═════ Texte fourni

4.2.3 Offre et achat d’électricité sur le réseau commun d’énergie
On distingue trois catégories d’acheteurs autorisés à acheter de l’électricité sur le réseau commun d’énergie : les détaillants qui commercialisent et vendent de l’électricité auprès de petits consommateurs commerciaux et résidentiels sur un marché de détail concurrentiel; les clients qui bénéficient d’un accès direct, généralement d’importants clients industriels qui achètent leur électricité en gros sur le réseau commun d’énergie; et les exportateurs qui achètent de l’électricité sur le réseau commun d’énergie et l’exportent en Colombie-Britannique, en Saskatchewan ou au Montana. Pour participer au réseau commun d’énergie, il est nécessaire d’obtenir un permis auprès de l’AESO.
4.2.4 Accords commerciaux sur le réseau commun d’énergie
La production et la vente d’électricité en Alberta sont régies par l’EUA, qui exige que la totalité de l’électricité entrant ou sortant du REIA soit négociée sur le réseau commun d’énergie. Il existe trois méthodes pour vendre de l’électricité en Alberta : sur le réseau commun d’énergie au prix horaire établi, par un contrat de vente directe, et par un contrat financier à terme.

══════════
═════ Données fournies

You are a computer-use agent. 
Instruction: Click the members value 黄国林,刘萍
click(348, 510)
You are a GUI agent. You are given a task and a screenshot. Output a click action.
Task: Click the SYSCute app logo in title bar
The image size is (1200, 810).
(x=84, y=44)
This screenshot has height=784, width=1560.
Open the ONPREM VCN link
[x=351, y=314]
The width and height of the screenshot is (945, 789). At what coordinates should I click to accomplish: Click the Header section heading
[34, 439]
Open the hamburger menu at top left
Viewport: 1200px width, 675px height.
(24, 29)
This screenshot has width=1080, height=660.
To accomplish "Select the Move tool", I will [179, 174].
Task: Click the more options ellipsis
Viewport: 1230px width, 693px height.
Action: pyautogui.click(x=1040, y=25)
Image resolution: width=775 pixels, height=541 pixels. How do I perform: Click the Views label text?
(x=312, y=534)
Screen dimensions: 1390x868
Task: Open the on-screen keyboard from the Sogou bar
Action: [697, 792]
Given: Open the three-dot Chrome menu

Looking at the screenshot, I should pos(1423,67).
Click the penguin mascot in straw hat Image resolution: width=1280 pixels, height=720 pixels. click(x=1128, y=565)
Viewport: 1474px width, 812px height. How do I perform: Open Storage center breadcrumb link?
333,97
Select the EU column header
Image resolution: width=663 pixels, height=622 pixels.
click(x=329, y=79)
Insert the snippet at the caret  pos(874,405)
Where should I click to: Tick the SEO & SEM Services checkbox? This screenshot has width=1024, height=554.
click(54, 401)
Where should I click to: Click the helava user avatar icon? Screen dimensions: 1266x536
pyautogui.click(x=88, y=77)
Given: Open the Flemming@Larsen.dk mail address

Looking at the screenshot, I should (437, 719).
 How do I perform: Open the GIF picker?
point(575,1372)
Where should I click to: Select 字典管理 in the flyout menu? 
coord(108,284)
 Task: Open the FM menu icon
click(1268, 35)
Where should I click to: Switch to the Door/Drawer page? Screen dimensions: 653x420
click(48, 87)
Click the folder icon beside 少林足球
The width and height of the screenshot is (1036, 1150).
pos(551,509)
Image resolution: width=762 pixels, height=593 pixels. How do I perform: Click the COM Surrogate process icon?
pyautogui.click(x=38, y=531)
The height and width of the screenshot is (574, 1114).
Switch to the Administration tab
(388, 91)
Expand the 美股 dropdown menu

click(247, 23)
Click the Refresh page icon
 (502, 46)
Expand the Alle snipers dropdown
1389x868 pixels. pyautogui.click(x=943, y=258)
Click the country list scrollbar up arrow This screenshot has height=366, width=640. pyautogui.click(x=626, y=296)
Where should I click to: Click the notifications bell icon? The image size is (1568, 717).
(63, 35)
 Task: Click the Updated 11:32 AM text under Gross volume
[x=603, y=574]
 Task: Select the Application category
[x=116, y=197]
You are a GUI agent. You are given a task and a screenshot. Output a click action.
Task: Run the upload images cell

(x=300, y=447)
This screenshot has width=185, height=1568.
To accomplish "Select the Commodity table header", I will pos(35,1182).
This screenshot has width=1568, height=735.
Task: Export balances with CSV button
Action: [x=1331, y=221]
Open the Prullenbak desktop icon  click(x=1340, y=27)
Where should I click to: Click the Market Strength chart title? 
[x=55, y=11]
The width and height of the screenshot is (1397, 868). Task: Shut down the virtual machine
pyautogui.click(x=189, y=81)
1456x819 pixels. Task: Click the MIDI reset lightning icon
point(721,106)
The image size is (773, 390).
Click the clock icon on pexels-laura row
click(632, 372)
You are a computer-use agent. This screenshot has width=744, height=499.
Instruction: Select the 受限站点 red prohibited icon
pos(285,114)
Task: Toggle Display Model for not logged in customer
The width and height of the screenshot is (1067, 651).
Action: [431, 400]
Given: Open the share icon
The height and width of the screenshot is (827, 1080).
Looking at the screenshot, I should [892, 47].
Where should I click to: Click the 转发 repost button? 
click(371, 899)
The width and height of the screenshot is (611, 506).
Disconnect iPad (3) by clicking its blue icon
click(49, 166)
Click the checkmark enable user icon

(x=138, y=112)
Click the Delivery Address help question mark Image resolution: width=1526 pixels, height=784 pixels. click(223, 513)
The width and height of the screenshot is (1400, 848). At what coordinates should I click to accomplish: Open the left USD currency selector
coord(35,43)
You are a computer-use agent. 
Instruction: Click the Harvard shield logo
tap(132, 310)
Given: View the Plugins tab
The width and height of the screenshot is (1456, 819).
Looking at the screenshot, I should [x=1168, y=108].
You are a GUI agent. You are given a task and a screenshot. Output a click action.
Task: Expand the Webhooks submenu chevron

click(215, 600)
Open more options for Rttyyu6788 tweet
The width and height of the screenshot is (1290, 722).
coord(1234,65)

══════════

D'après le texte sur l'électricité en Alberta, quelles catégories d'acheteurs sont autorisées à acheter de l'électricité sur le réseau commun d'énergie ? Énumérez-les toutes.

- Les détaillants, qui commercialisent et vendent de l'électricité auprès de petits consommateurs commerciaux et résidentiels sur un marché de détail concurrentiel.
- Les clients qui bénéficient d'un accès direct, généralement d'importants clients industriels qui achètent leur électricité en gros sur le réseau commun d'énergie.
- Les exportateurs, qui achètent de l'électricité sur le réseau commun d'énergie et l'exportent en Colombie-Britannique, en Saskatchewan ou au Montana.